There has been a growing and justifiable concern about young people’s use of cellphones, particularly as the conduit to addictive social media platforms and websites.
America’s surgeon general has called on Congress to require warning labels on social media platforms, saying they are responsible for significant and growing mental health issues with adolescents. Even if one believes those concerns are overblown, it’s hard to dispute that cellphones are — for all ages — a distraction, that they impede face-to-face interaction and that they are hard to compete with for attention.
For all of these reasons, there is a movement among state governments to restrict or ban the use of cellphones by students in public schools. At least 15 states have done so already, and Mississippi is thinking about joining them.
Last month, a Senate task force appointed by Lt. Gov. Delbert Hosemann took the issue up as part of its overall study of what lawmakers might do to address several mental health concerns.
Whether school districts really need a push from the Legislatures, though, is debatable. Many of them, I suspect, have already adopted cellphone bans or restrictions, or are leaning that way.
Curious what local schools might be doing, I made a couple of inquiries.
The Greenwood Leflore Consolidated School District has a highly restrictive policy. Students are forbidden from bringing cellphones or any similar electronic devices on school campuses. Also teachers are forbidden from using cellphones during class time.
Pillow Academy, as a private school, would not be covered by any legislative mandate. Still, it has been trying to find the right balance with the ubiquitous gadget.
Having tried different approaches, the school has gravitated toward being more restrictive. Although it allows students to have a cellphone in their possession, the rule is the devices are not to be used in classrooms or any other indoor areas without teacher permission.
“Our policy is to protect the integrity of the classroom,” said Barrett Donahoe, Pillow’s head of school.
Pillow experimented with allowing students, when not in class, to use their cellphones in common areas, such as during lunchtime in the cafeteria. But this fall, it decided to revert to an all-indoor ban because the staff felt that the students were not interacting enough among themselves when they had their phones out.
“We wanted them to be more active in socially interacting rather than interacting on cellphones and things of that nature,” Donahoe said.
An old-school form of communication, a book, has been influential in sparking the more recent discussion among parents, educators and legislators about the dangers of smartphones and social media on developing brains and psyches.
The thesis of “The Anxious Generation,” written by social psychologist Jonathan Haidt and published earlier this year, is that a “phone-based childhood” is severely detrimental to a child’s development, mental health and happiness.
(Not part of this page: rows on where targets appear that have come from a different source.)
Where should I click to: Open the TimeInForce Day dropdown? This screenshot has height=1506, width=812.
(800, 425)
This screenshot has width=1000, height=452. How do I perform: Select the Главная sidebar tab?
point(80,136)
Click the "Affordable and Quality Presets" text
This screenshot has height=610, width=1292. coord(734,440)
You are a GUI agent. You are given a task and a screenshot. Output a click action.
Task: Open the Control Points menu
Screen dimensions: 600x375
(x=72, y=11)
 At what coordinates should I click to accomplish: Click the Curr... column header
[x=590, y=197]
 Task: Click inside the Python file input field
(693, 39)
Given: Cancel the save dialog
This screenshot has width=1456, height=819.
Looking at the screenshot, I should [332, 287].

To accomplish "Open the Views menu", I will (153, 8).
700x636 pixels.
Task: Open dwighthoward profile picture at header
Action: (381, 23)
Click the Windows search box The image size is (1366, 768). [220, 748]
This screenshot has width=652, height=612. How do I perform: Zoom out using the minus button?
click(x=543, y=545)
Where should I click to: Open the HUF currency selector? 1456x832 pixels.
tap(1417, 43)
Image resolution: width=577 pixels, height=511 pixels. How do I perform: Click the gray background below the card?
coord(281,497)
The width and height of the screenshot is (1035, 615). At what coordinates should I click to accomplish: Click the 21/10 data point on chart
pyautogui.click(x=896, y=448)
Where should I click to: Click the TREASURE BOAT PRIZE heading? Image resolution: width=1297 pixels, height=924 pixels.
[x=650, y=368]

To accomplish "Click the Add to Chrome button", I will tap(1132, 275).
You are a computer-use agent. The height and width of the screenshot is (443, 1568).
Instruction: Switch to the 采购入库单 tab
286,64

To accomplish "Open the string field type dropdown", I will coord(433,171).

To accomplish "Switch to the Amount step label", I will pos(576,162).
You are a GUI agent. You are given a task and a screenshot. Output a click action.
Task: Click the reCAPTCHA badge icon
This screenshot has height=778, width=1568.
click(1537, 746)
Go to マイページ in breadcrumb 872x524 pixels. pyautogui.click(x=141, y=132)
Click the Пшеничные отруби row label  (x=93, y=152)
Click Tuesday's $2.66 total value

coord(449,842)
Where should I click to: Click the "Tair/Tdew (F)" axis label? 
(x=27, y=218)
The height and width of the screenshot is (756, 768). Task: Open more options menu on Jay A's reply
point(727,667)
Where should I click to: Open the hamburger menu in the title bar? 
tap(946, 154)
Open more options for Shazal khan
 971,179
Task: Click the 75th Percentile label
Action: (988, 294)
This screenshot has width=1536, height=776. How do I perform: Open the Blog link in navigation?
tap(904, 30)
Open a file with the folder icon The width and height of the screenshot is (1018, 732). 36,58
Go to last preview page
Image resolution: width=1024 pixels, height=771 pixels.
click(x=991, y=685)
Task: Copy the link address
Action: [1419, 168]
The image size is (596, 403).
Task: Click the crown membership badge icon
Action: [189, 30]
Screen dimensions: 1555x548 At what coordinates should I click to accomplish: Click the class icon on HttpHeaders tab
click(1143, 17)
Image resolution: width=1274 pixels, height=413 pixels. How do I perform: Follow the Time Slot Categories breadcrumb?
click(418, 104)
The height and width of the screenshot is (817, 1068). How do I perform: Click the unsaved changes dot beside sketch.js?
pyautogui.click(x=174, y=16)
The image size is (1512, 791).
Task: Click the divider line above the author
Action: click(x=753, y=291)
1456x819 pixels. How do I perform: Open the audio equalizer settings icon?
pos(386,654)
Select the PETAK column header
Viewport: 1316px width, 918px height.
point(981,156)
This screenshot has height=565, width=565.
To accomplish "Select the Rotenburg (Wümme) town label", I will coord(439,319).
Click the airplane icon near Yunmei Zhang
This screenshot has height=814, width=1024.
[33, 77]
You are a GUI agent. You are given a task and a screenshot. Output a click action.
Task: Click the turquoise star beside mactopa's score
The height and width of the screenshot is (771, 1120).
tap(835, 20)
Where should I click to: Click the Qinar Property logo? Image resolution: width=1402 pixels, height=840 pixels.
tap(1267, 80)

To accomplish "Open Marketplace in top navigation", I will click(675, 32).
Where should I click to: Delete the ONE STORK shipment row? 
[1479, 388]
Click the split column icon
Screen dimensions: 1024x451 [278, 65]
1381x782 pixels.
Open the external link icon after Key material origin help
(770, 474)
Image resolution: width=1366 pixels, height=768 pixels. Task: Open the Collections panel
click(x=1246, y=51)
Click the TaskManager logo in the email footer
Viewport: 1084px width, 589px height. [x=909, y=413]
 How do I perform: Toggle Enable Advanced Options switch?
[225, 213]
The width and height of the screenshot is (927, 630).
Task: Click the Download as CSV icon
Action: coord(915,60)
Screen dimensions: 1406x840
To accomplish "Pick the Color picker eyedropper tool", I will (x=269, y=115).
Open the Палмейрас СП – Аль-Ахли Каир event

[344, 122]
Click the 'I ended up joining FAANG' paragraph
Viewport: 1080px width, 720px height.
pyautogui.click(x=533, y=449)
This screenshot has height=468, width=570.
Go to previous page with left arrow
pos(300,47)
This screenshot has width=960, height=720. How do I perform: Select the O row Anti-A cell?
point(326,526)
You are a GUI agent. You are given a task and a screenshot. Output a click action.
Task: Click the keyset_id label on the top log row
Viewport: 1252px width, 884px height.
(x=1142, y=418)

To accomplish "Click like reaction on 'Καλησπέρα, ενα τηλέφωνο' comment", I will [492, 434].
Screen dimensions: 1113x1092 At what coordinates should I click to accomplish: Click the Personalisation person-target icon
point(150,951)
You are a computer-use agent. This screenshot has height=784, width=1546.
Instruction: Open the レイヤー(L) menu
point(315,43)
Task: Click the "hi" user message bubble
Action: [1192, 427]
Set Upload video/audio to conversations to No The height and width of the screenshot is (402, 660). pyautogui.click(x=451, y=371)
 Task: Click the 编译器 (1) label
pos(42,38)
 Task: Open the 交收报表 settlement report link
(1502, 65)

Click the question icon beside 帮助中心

My daughter, Elizabeth, sent me a copy of the book this past summer. The private school in Nashville that her two oldest children attend has asked its parents to read it. The school is planning to hold discussion sessions about the warnings Haidt raises and the recommendations he makes to protect children from tech companies, whose business model — like that of Big Tobacco in the bad old days — is to hook people on their products before they have fully developed reasoning powers.
I haven’t had a chance to get much past the first few pages of Haidt’s book, but its jacket is intriguing. It says that he contends childhood has been rewired from one that was heavily rooted in play to one that revolves around smartphones. The transformation “has interfered with children’s social and neurological development,” producing maladies ranging from “sleep deprivation to attention fragmentation, addiction, loneliness, social contagion, social comparison, and perfectionism.”
School restrictions on cellphone use may help combat some of these negative consequences, but as with most areas of children’s development, what happens after they leave school has the biggest impact.
It’s at home where the main difficulties lie. Parents aren’t in full agreement on when a child is old enough to have a cellphone, or when and how they should be able to use it. Some think their children should have them in school in case they’re in danger or there’s some other emergency. Some parents use smartphones as pacifiers with their kids. Those families that are more lenient with cellphone usage make it tougher on those trying not to be.
It was hard enough for parents in previous generations to battle with their offspring about watching too much television or playing too many video games. Smartphones are an even greater source of friction because they are that much more powerful, putting instantaneous communication and most all of human knowledge at a person’s fingertips.
I don’t envy this generation of parents trying to figure out what to do about these devices, which are both marvelous and wicked.